> _DATA SECTION_
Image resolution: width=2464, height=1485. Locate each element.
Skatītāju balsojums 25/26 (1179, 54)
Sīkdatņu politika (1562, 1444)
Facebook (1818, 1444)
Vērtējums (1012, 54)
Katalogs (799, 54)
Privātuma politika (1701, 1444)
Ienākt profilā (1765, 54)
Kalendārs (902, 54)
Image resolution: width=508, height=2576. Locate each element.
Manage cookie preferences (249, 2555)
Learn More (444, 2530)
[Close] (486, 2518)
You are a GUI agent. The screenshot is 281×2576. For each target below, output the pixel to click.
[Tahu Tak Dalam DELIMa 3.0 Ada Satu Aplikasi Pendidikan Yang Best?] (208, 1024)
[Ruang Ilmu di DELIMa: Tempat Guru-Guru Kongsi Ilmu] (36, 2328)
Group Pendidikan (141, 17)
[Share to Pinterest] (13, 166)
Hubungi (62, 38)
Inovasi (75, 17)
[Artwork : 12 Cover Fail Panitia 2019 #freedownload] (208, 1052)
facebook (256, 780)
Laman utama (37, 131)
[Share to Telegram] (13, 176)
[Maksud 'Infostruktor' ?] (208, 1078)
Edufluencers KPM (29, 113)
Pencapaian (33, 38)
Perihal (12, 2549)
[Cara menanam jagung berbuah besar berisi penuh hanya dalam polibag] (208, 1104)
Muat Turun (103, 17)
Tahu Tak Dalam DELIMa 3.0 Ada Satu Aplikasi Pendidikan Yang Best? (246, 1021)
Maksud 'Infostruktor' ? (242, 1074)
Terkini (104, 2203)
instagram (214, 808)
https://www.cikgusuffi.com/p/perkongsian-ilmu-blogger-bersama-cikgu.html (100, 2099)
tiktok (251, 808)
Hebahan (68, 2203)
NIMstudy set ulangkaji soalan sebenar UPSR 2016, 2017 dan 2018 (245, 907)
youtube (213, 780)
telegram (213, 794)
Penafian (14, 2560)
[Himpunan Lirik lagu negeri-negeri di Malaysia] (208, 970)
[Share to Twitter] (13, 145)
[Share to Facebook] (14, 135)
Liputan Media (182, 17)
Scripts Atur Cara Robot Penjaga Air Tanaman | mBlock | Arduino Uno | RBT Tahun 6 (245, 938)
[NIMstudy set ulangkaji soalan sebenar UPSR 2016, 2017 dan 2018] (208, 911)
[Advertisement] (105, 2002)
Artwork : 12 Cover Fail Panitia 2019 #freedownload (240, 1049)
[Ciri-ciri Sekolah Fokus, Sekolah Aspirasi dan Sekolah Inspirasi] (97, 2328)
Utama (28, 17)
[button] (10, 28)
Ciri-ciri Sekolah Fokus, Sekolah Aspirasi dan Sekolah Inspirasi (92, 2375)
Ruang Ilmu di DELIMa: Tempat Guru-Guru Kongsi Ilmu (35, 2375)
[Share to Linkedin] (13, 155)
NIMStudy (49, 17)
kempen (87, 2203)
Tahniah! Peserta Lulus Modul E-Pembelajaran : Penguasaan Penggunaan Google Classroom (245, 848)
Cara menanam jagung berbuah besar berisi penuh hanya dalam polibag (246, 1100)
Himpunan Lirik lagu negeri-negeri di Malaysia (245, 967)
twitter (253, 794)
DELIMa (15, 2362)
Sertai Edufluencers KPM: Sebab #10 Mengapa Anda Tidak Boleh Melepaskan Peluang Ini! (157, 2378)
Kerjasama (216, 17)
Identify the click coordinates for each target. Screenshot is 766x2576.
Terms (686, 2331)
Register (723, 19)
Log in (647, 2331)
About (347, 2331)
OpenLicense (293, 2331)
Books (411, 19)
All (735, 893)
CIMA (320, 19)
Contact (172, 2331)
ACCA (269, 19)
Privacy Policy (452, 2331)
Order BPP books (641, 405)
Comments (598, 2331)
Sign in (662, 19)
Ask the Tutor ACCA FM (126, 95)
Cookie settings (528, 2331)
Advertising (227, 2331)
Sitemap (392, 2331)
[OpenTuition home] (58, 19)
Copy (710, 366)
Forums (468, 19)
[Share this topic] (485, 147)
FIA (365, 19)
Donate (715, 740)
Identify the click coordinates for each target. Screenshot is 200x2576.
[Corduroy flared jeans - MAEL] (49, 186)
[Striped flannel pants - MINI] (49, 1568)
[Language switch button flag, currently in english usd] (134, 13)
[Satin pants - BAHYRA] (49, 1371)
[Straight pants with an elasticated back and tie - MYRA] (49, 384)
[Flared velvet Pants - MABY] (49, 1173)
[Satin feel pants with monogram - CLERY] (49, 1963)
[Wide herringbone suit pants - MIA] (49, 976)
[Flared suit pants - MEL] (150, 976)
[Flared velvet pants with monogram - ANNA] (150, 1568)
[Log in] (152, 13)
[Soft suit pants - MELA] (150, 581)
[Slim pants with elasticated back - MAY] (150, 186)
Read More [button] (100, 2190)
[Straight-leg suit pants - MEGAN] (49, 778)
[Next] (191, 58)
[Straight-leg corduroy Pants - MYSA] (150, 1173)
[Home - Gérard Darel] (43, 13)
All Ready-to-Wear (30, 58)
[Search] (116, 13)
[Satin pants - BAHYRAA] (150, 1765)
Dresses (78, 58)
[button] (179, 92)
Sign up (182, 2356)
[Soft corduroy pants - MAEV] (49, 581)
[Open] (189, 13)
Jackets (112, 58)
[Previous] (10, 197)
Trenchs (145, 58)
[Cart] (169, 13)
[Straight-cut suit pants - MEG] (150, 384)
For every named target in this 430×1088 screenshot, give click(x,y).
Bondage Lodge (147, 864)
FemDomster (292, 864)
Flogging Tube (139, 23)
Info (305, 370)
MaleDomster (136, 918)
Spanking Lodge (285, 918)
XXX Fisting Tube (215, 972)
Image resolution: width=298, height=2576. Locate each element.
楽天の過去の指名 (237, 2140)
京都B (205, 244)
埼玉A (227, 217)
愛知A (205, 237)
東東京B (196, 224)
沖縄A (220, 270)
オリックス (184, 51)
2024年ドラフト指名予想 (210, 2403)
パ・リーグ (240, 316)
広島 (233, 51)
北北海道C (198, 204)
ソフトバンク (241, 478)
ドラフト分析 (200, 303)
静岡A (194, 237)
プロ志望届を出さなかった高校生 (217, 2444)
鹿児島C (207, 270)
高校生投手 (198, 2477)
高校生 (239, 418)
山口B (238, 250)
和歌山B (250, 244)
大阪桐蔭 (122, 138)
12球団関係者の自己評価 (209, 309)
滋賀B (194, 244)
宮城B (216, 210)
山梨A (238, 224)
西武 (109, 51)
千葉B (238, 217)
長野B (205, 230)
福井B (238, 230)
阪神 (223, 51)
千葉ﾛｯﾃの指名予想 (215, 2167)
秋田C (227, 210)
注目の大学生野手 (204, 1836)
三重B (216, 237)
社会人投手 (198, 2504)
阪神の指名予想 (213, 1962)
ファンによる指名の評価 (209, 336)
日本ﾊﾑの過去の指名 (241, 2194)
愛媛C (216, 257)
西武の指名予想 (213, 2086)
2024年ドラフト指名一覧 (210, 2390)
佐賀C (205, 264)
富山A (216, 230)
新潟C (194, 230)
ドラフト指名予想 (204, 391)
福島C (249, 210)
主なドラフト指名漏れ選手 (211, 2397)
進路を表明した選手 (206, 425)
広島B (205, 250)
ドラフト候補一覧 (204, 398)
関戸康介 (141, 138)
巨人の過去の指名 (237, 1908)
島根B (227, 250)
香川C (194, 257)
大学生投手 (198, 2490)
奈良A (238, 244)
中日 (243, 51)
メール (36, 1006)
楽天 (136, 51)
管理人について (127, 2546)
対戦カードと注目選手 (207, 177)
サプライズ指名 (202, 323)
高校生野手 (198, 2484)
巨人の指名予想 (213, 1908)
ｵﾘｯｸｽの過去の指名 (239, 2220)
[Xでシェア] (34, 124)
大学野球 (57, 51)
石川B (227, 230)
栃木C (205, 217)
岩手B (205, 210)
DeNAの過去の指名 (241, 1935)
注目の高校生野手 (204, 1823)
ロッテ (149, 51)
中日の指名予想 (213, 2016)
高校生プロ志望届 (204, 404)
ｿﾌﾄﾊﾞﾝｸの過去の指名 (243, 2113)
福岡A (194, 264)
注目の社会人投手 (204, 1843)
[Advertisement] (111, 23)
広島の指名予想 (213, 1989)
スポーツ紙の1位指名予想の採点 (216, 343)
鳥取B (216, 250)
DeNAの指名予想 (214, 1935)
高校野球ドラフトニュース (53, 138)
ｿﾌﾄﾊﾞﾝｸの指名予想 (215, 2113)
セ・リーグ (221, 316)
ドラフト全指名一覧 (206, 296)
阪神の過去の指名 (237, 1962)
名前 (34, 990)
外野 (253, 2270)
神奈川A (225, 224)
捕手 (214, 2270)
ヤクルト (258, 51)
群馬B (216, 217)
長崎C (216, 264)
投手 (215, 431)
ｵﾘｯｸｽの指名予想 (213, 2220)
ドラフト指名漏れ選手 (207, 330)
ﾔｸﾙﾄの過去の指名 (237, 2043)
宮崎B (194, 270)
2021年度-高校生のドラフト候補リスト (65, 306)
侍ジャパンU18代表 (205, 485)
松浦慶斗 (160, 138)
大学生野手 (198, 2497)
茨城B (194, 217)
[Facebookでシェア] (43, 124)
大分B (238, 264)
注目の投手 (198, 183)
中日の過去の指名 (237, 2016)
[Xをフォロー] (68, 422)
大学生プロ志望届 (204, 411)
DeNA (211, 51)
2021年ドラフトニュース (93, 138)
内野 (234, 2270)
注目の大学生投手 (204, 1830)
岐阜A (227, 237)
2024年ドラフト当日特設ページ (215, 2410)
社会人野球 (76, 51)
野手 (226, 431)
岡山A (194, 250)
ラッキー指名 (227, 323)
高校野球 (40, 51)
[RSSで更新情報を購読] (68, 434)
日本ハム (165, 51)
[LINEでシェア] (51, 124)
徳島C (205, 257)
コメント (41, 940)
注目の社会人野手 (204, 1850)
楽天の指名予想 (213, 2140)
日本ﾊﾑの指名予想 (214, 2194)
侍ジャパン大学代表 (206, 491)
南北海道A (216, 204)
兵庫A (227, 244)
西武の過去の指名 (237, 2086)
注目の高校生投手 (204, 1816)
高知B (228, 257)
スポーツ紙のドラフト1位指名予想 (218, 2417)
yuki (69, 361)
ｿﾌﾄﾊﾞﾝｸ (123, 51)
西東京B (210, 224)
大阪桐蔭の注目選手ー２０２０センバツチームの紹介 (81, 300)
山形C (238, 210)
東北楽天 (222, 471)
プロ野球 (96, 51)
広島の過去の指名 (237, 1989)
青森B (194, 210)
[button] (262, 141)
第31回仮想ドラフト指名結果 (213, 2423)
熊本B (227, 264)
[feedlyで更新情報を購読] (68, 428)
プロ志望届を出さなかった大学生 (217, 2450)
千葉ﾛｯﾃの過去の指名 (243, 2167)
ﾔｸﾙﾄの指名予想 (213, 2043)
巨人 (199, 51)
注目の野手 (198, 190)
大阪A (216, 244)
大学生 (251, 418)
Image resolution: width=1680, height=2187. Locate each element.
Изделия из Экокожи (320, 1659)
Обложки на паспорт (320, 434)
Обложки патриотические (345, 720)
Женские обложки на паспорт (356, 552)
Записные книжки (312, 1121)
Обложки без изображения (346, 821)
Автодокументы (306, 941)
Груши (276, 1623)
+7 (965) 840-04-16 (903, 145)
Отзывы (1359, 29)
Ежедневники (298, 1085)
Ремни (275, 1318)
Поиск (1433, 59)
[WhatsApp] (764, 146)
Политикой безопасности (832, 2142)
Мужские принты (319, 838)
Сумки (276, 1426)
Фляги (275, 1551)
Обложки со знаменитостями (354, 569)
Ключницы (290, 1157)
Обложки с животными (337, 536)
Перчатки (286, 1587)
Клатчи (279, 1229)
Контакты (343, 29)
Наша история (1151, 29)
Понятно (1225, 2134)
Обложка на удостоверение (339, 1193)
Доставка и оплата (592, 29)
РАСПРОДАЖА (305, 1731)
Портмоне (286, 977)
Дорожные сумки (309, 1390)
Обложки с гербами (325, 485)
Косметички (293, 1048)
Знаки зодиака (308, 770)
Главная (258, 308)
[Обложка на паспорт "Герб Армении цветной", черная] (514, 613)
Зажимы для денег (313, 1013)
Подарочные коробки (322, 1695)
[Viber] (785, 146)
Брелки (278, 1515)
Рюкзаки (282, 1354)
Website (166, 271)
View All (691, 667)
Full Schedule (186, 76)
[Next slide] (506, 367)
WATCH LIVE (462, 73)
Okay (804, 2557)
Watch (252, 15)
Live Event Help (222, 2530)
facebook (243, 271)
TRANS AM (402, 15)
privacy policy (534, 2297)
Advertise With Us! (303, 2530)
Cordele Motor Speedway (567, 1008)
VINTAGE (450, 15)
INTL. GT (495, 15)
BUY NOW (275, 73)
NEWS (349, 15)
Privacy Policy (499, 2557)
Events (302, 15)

> _HOW TO COMPLETE THIS TASK_
Search the entries above for "Cara". Return every line that has it.

> _WRITTEN ANSWER_
[Cara menanam jagung berbuah besar berisi penuh hanya dalam polibag] (208, 1104)
Scripts Atur Cara Robot Penjaga Air Tanaman | mBlock | Arduino Uno | RBT Tahun 6 (245, 938)
Cara menanam jagung berbuah besar berisi penuh hanya dalam polibag (246, 1100)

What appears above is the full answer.